>>>

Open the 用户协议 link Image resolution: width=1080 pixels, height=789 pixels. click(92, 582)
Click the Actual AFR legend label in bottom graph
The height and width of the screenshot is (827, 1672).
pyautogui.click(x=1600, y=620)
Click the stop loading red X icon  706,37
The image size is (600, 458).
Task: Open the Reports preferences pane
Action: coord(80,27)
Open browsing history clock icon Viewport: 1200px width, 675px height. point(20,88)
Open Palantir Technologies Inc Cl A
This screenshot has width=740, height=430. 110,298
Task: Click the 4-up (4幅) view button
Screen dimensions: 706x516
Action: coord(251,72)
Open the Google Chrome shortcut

<<<

Exactly reproduce every line of the records.

Open the 用户协议 link Image resolution: width=1080 pixels, height=789 pixels. click(92, 582)
Click the Actual AFR legend label in bottom graph
The height and width of the screenshot is (827, 1672).
pyautogui.click(x=1600, y=620)
Click the stop loading red X icon  706,37
The image size is (600, 458).
Task: Open the Reports preferences pane
Action: coord(80,27)
Open browsing history clock icon Viewport: 1200px width, 675px height. point(20,88)
Open Palantir Technologies Inc Cl A
This screenshot has width=740, height=430. 110,298
Task: Click the 4-up (4幅) view button
Screen dimensions: 706x516
Action: coord(251,72)
Open the Google Chrome shortcut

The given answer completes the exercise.